-- WHAT THE TASK REQUIRES --
Look below for the line with "The height and", then repeat it and all lines after it, exactly, minus any pictures.

╭──

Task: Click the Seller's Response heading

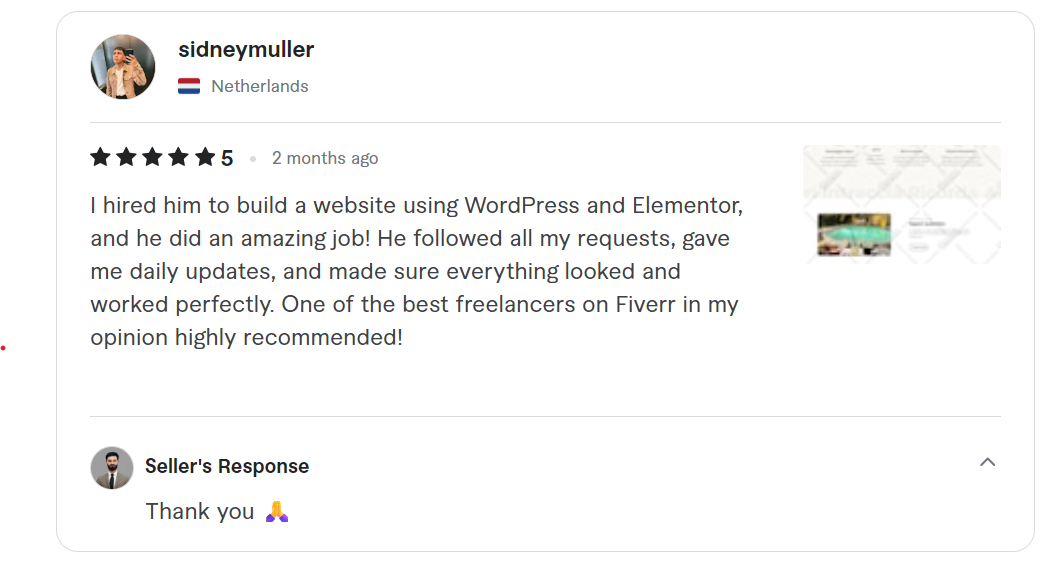Action: coord(227,466)
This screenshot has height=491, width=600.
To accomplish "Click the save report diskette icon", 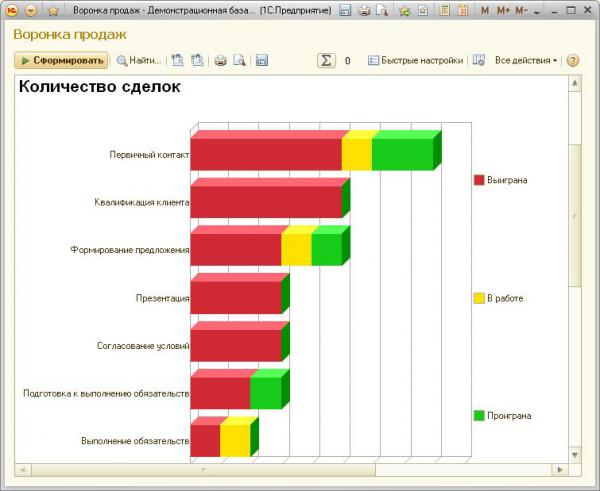I will pos(262,60).
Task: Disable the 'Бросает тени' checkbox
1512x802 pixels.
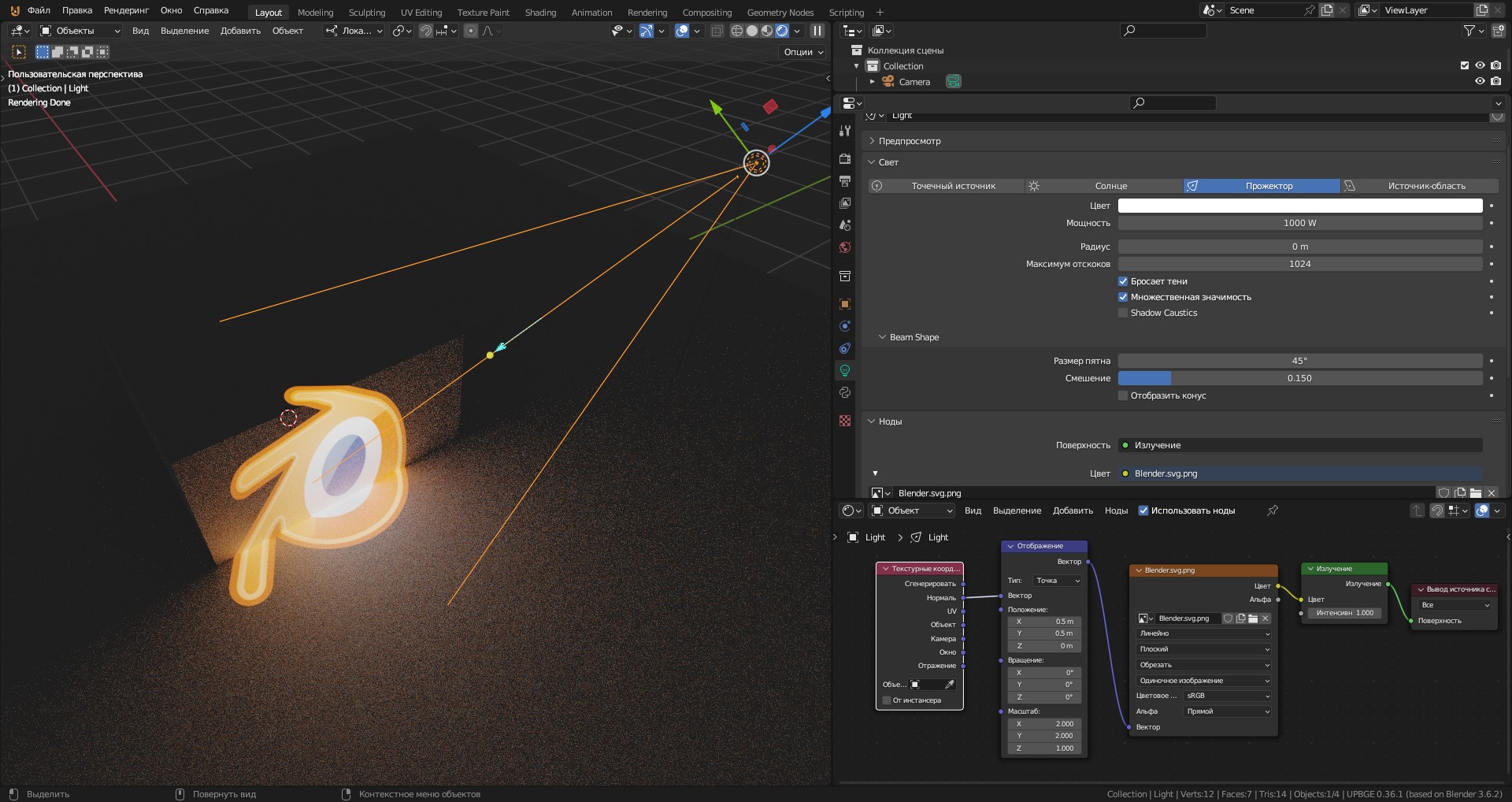Action: [x=1123, y=281]
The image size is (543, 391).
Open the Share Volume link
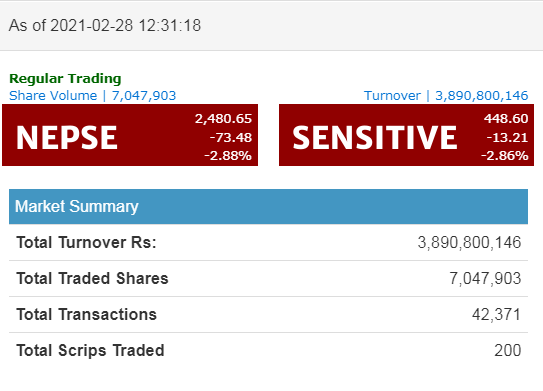(x=92, y=96)
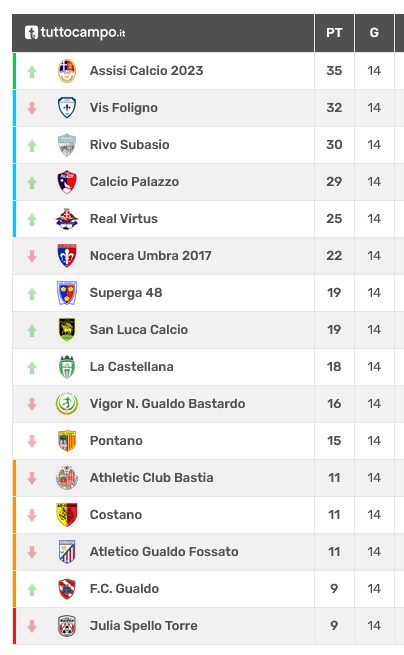Click the green up arrow beside F.C. Gualdo
This screenshot has height=655, width=404.
click(32, 589)
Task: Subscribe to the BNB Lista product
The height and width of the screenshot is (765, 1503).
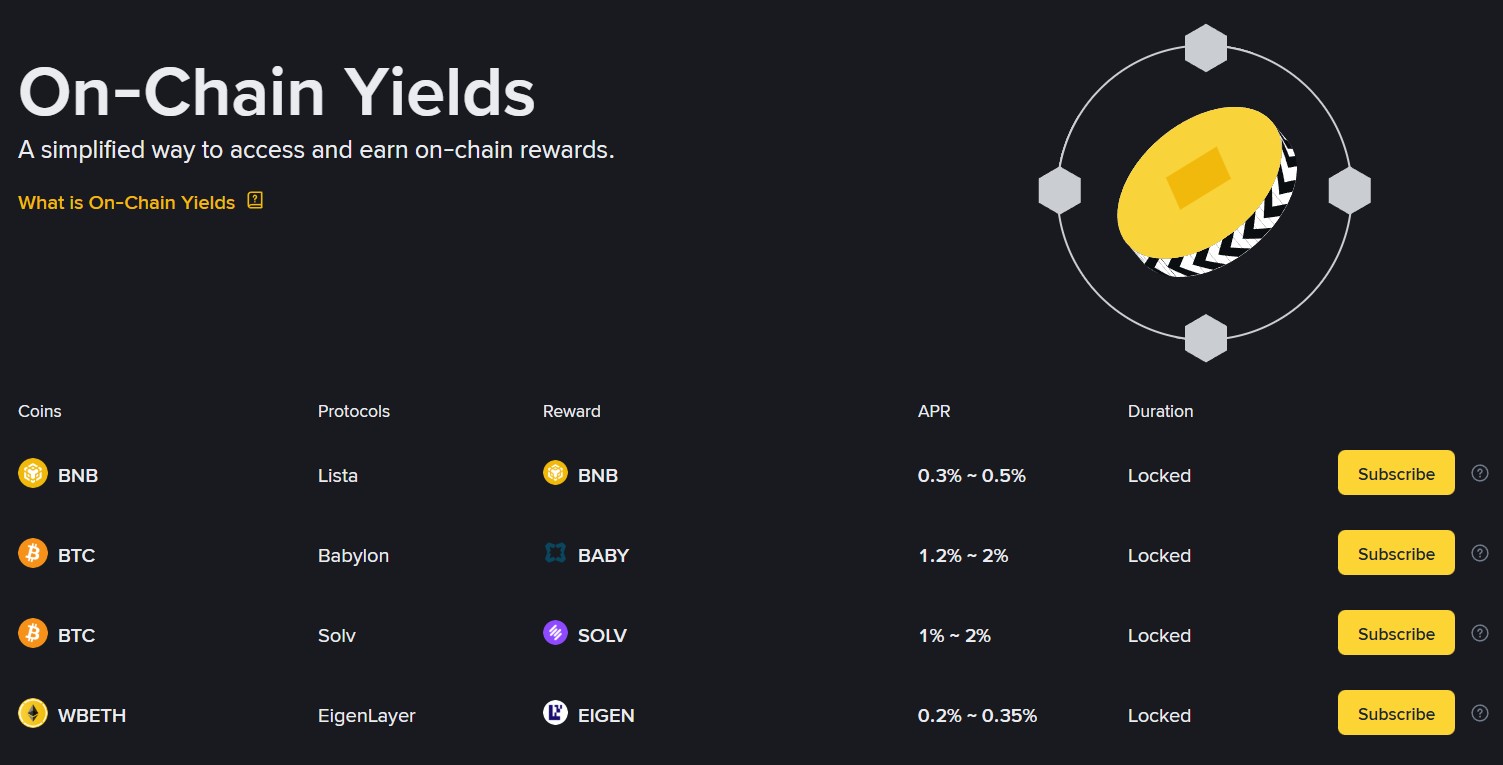Action: coord(1396,473)
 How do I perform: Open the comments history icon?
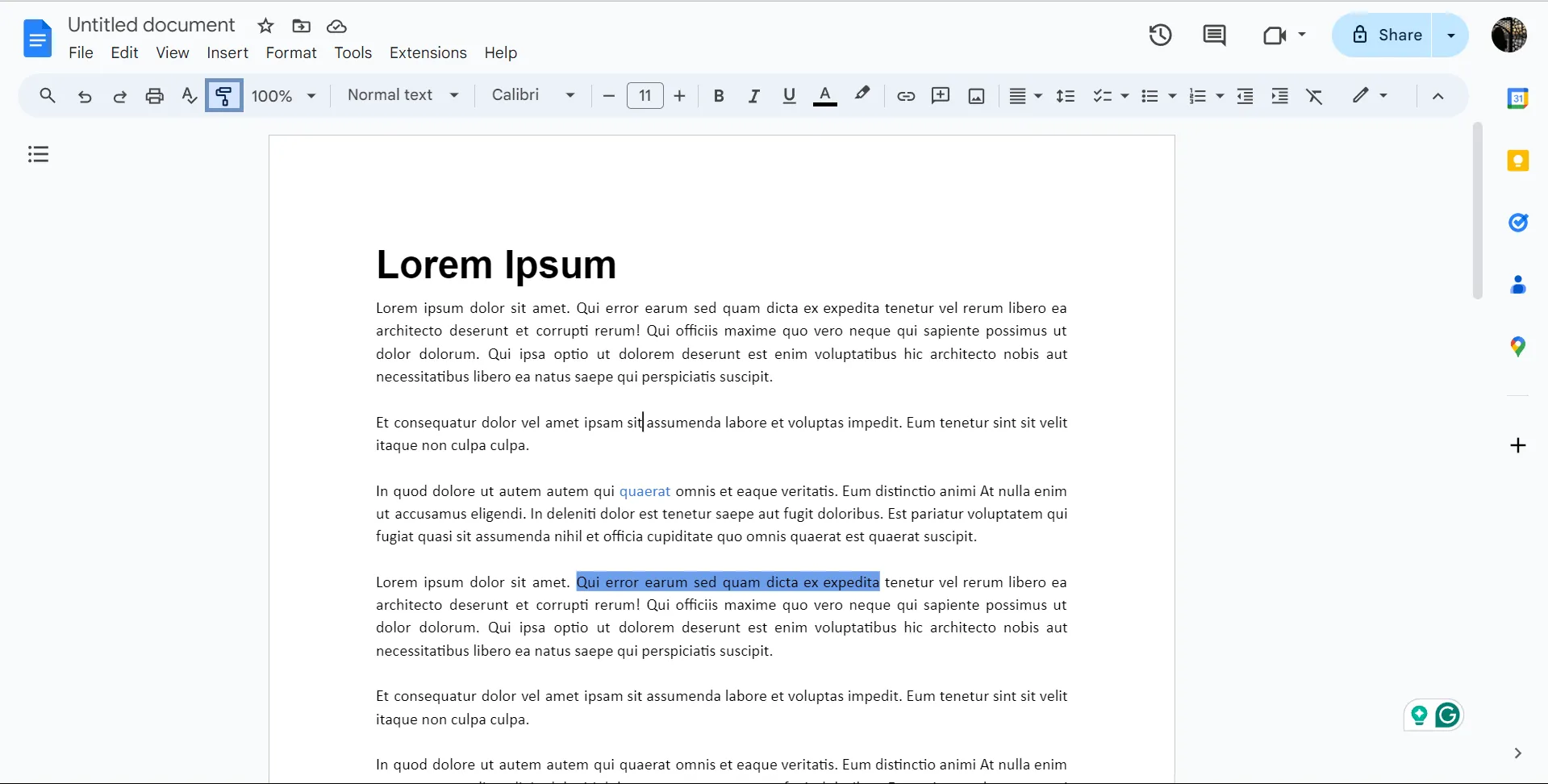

╰──

-- SOLUTION TO THIS PROBLEM --
The height and width of the screenshot is (765, 1503).
Action: coord(1396,473)
 How do I perform: Open the comments history icon?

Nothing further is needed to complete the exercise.